DATA EXCERPTS:
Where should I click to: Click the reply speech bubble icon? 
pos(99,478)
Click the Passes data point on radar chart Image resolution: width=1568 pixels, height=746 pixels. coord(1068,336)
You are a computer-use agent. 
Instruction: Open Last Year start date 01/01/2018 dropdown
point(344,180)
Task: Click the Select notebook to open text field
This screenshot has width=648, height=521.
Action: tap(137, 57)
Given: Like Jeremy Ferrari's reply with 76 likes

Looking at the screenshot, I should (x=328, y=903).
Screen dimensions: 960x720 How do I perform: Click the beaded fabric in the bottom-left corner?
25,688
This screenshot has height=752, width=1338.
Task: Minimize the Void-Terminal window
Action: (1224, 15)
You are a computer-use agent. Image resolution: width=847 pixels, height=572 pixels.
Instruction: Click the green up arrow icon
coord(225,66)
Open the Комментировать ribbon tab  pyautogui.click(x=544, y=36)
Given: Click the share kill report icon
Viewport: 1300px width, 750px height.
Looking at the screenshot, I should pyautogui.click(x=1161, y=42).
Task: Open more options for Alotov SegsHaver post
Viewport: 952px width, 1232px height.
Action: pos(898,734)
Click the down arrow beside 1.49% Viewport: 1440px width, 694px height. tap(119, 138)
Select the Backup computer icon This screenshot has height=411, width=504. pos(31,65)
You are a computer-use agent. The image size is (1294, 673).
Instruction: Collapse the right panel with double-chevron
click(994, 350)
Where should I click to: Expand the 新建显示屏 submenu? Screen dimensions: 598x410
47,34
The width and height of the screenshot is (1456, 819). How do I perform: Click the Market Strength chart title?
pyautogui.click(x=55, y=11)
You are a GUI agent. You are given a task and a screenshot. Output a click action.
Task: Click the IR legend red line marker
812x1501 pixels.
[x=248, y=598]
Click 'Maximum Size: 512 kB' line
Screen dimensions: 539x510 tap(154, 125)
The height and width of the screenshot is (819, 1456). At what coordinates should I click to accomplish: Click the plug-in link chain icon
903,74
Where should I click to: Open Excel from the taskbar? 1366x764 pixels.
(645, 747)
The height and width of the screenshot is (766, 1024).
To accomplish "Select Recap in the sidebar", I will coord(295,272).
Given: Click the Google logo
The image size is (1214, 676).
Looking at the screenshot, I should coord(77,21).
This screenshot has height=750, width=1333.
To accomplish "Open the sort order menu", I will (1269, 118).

TASK DIRECTIONS:
Reproduce all of the material above line for line, without changing a single character.

FULL SOLUTION:
Where should I click to: Click the reply speech bubble icon? 
pos(99,478)
Click the Passes data point on radar chart Image resolution: width=1568 pixels, height=746 pixels. coord(1068,336)
You are a computer-use agent. 
Instruction: Open Last Year start date 01/01/2018 dropdown
point(344,180)
Task: Click the Select notebook to open text field
This screenshot has width=648, height=521.
Action: tap(137, 57)
Given: Like Jeremy Ferrari's reply with 76 likes

Looking at the screenshot, I should (x=328, y=903).
Screen dimensions: 960x720 How do I perform: Click the beaded fabric in the bottom-left corner?
25,688
This screenshot has height=752, width=1338.
Task: Minimize the Void-Terminal window
Action: (1224, 15)
You are a computer-use agent. Image resolution: width=847 pixels, height=572 pixels.
Instruction: Click the green up arrow icon
coord(225,66)
Open the Комментировать ribbon tab  pyautogui.click(x=544, y=36)
Given: Click the share kill report icon
Viewport: 1300px width, 750px height.
Looking at the screenshot, I should pyautogui.click(x=1161, y=42).
Task: Open more options for Alotov SegsHaver post
Viewport: 952px width, 1232px height.
Action: pos(898,734)
Click the down arrow beside 1.49% Viewport: 1440px width, 694px height. tap(119, 138)
Select the Backup computer icon This screenshot has height=411, width=504. pos(31,65)
You are a computer-use agent. The image size is (1294, 673).
Instruction: Collapse the right panel with double-chevron
click(994, 350)
Where should I click to: Expand the 新建显示屏 submenu? Screen dimensions: 598x410
47,34
The width and height of the screenshot is (1456, 819). How do I perform: Click the Market Strength chart title?
pyautogui.click(x=55, y=11)
You are a GUI agent. You are given a task and a screenshot. Output a click action.
Task: Click the IR legend red line marker
812x1501 pixels.
[x=248, y=598]
Click 'Maximum Size: 512 kB' line
Screen dimensions: 539x510 tap(154, 125)
The height and width of the screenshot is (819, 1456). At what coordinates should I click to accomplish: Click the plug-in link chain icon
903,74
Where should I click to: Open Excel from the taskbar? 1366x764 pixels.
(645, 747)
The height and width of the screenshot is (766, 1024).
To accomplish "Select Recap in the sidebar", I will coord(295,272).
Given: Click the Google logo
The image size is (1214, 676).
Looking at the screenshot, I should coord(77,21).
This screenshot has height=750, width=1333.
To accomplish "Open the sort order menu", I will (1269, 118).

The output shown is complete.